Roy terdiam. Ia mengamati penampilan Kolonel cantik di hadapannya ini.
"Di luar dingin, ayo masuk dulu." Roy memberikan jalan bagi Riza untuk masuk ke apartemennya.
"Terima kasih, Sir." Riza masuk dan melepas boot-nya.
Roy menutup pintu apartemennya. Ia berjalan melewati Riza yang sedang membuka sepatu. Roy melirik jam dinding, pukul 23.20.
"Hawkeye, apa... kau baru saja dari kantor?"
Riza meletakkan boot-nya di rak sepatu, "Iya Sir. Karena anda tidak masuk, paperwork bagian anda harus saya kerjakan."
"Maaf. Aku memang harusnya masuk."
"Anda sedang sakit kan? Tidak perlu minta maaf."
Roy mendengus, "Yah, begitulah. Aku selalu sakit menjelang tanggal 25."
"Apa anda sudah sembuh?"
Roy menyilahkan Riza untuk duduk di sofanya, "Sudah. Lumayan. Setidaknya aku sudah tidak demam."
Roy dan Riza duduk bersebelahan di sofa flannel berwarna hitam. Riza mengulurkan tangan kanannya, menempelkan punggung tangan di dahi Roy. Punggung tangan kiri Riza menempel di dahinya sendiri.
"Oh, iya benar. Sudah turun demam-nya. Syukurlah, Sir." Riza menurunkan kedua tangannya.

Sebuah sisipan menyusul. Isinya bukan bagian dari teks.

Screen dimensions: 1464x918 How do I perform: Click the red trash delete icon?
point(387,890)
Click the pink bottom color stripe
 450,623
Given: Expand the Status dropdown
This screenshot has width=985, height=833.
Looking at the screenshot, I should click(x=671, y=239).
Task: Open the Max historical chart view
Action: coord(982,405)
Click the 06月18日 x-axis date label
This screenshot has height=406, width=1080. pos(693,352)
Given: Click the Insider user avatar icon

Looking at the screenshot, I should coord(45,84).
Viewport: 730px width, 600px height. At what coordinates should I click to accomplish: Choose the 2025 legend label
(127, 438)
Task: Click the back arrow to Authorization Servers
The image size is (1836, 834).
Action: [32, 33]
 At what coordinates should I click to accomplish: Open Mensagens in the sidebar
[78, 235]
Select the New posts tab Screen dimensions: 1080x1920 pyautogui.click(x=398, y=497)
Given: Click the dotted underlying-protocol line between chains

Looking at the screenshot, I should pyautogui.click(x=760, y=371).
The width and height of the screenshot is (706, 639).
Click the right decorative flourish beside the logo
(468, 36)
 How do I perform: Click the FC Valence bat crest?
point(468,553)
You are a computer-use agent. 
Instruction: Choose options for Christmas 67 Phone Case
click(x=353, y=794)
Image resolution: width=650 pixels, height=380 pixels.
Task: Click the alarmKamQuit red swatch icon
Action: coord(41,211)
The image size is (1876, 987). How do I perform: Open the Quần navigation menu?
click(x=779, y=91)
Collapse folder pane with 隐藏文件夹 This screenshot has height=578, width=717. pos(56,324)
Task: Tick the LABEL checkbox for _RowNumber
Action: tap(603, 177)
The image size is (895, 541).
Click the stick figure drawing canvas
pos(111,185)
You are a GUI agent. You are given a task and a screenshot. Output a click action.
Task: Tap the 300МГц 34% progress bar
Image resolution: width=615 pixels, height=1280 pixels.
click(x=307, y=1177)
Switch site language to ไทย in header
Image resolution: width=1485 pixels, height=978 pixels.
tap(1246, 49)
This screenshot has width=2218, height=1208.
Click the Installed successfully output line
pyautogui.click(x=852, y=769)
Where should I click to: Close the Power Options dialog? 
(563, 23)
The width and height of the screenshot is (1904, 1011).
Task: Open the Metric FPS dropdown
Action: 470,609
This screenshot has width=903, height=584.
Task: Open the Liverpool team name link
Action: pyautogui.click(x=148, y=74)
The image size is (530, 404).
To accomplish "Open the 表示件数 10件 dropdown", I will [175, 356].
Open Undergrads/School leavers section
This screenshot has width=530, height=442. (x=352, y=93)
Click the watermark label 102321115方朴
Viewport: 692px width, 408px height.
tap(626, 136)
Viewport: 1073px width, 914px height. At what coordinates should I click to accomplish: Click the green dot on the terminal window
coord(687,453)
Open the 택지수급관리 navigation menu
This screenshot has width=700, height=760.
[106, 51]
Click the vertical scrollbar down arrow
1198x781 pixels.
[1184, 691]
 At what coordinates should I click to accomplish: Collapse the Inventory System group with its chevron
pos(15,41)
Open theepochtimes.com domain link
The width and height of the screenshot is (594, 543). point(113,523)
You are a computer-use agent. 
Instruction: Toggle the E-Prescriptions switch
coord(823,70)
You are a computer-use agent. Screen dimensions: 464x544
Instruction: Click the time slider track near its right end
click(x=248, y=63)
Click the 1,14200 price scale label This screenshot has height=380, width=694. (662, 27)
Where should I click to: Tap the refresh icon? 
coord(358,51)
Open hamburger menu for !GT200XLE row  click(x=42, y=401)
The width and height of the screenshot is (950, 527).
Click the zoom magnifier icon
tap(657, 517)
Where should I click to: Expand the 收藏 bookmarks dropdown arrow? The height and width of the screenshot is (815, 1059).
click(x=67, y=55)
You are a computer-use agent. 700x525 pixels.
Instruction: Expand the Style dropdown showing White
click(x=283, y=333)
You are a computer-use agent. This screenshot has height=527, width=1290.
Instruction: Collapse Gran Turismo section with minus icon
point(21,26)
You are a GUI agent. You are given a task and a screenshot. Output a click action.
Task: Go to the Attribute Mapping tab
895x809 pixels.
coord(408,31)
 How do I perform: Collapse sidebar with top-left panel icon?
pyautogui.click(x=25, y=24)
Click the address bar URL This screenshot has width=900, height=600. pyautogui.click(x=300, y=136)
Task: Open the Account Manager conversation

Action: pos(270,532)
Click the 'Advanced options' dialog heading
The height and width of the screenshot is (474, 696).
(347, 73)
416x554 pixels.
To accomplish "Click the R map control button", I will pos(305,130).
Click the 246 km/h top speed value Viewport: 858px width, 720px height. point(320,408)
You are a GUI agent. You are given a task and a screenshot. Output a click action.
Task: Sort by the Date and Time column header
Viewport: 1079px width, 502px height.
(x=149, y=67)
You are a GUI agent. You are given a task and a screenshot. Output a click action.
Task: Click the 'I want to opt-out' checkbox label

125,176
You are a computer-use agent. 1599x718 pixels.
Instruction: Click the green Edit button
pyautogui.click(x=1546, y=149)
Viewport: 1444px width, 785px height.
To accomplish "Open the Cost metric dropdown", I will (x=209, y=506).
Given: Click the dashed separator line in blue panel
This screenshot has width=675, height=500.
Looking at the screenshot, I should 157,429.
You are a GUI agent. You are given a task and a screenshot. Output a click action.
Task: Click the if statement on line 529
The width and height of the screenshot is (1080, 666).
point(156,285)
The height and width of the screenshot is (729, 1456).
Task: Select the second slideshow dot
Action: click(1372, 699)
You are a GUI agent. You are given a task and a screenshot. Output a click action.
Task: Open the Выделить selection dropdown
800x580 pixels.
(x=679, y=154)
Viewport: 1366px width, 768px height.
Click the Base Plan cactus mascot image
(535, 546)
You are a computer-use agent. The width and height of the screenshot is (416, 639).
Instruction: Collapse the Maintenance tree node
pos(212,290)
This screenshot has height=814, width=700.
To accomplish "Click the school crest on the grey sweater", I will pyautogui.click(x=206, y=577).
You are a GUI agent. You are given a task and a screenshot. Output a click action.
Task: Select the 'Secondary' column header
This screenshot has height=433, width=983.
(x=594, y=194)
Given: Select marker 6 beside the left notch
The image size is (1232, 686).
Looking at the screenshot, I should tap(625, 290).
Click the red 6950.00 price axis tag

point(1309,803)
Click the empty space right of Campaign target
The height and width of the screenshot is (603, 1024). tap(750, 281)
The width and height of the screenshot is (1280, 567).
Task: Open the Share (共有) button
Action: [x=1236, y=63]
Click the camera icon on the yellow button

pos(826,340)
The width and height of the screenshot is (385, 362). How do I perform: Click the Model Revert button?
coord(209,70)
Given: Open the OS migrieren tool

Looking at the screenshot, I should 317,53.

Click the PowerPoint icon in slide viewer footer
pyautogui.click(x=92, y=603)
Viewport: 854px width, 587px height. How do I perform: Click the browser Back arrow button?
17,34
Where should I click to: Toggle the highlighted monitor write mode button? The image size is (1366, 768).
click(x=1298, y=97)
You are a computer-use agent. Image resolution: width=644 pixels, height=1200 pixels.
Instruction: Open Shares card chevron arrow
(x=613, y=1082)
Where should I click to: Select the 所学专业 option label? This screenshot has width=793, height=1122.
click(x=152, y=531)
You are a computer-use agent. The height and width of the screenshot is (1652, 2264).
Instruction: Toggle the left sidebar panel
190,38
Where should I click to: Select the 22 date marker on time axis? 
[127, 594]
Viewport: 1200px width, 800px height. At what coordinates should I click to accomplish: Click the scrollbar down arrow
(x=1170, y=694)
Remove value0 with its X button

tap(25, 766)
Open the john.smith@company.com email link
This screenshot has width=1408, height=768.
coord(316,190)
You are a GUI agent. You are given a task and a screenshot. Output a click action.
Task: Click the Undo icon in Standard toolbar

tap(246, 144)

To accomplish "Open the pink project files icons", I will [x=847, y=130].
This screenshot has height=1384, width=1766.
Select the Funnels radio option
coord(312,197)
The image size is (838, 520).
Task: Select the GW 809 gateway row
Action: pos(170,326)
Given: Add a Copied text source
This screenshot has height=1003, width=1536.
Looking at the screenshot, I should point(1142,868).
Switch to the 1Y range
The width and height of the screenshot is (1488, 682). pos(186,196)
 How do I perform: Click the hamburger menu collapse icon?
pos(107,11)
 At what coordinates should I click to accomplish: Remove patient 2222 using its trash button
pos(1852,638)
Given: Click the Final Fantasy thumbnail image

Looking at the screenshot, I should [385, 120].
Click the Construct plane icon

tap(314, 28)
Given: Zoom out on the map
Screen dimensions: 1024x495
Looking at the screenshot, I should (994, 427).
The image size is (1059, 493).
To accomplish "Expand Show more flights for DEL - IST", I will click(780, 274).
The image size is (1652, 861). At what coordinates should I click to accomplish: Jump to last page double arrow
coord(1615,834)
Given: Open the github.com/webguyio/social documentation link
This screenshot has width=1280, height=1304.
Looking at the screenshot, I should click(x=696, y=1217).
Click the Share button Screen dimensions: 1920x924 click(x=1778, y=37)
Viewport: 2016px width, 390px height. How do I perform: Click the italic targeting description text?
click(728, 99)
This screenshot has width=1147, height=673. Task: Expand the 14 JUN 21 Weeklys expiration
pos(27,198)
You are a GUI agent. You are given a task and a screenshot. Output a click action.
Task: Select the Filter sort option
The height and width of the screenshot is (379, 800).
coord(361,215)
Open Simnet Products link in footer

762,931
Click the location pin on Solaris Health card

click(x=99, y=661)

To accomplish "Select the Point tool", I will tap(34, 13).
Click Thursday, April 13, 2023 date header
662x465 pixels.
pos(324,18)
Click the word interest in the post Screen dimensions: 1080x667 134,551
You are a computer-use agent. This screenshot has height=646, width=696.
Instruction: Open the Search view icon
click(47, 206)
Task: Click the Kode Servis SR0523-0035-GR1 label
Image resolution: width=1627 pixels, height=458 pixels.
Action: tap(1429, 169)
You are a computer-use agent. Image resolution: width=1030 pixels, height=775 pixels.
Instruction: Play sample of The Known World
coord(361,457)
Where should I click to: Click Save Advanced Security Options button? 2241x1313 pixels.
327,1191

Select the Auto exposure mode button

Wajah Roy sedikit merona, "Kau harusnya mengkhawatirkan dirimu sendiri. Seorang wanita keluar tengah malam, kerumah pria lagi! Apa kau tidak takut?"
Riza tersenyum tipis, "Di holsterku ada dua pistol. Dan di belakang ada dua lagi. Aku lulusan sniper terbaik, dan menguasai sedikit martial arts. Ditambah lagi aku adalah bodyguard The Flame Alchemist. Bagaimana aku bisa takut? Justru orang yang takut padaku."
Spontan, Roy mengelus rambut Riza, "Bodyguard-ku memang yang terbaik."
"Sir, tolong jangan-"
"Ini rumahku, kita berdua saja, dan aku sedang menggunakan 'seragam tidur'. Tolong panggil aku Roy." Pinta Roy yang lebih mirip seperti perintah.
"Baiklah... Roy."
Wajah Roy memerah lagi. Mendengar Kolonel Hawkeye menyebut nama depan Roy, membuat Roy semakin kikuk dan salah tingkah di hadapan sniper cantik yang satu ini.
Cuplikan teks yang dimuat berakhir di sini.